Whatever pictures the entries hold, omit them, and output exactly the lines from the one containing "Task: Switch to the Configuration tab" through the final line.

Data records:
····················

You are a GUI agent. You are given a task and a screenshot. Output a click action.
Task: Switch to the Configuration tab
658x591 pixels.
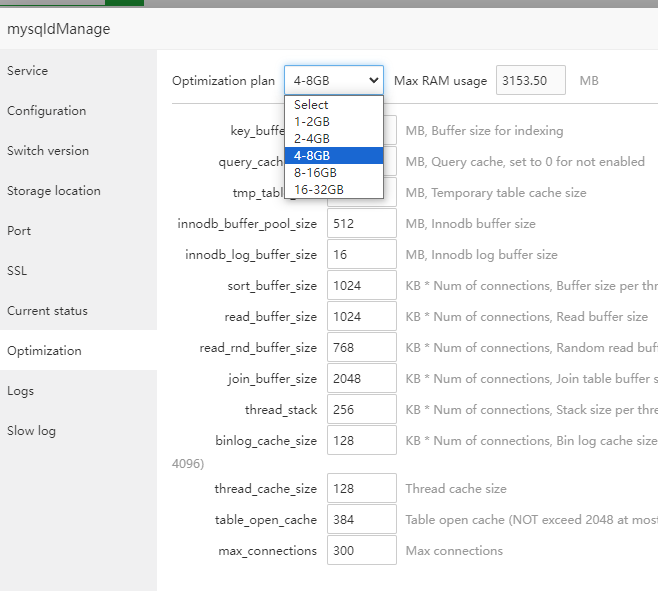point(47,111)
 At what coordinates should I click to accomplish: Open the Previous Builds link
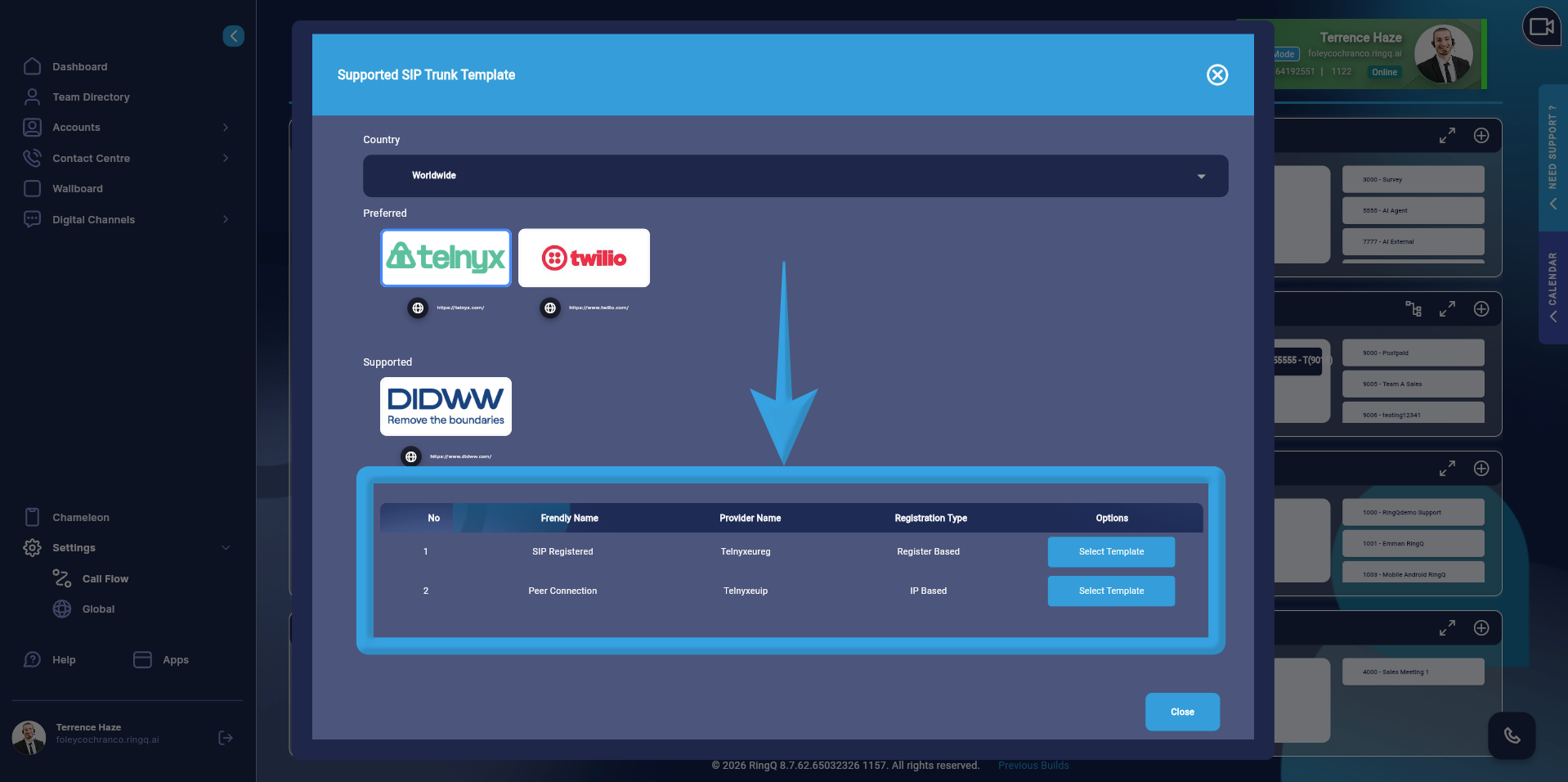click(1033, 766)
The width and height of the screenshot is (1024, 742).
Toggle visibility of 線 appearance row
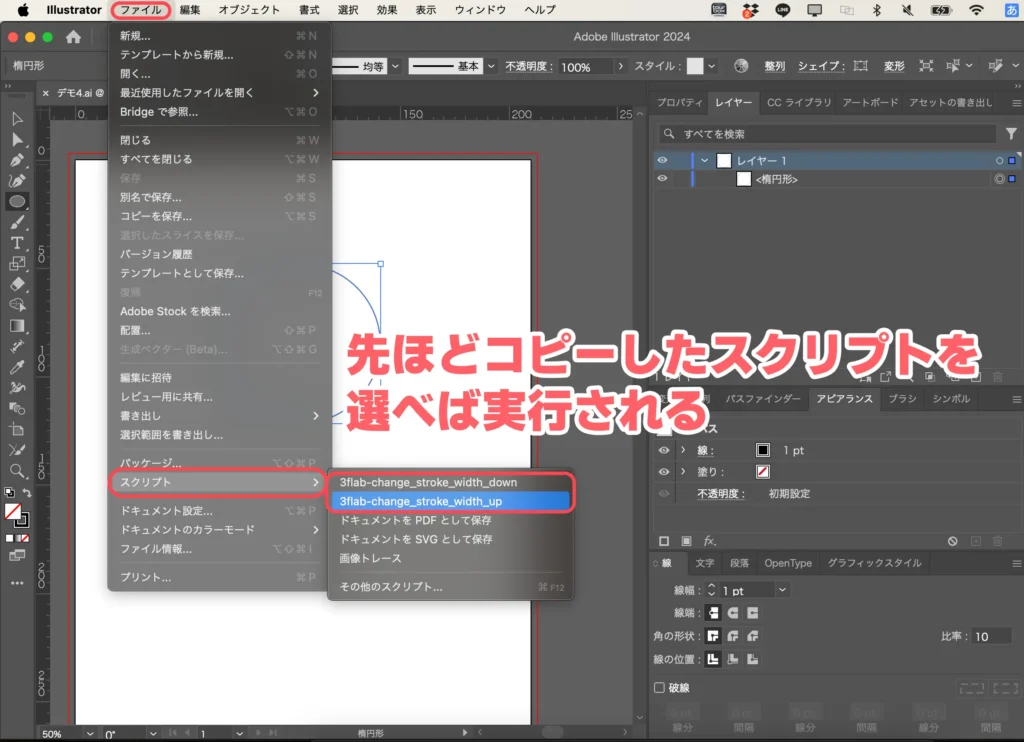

····················

Result of the exercise:
Task: Switch to the Configuration tab
658x591 pixels.
point(47,111)
 At what coordinates should I click to accomplish: Open the Previous Builds link
click(1033, 766)
The width and height of the screenshot is (1024, 742).
Toggle visibility of 線 appearance row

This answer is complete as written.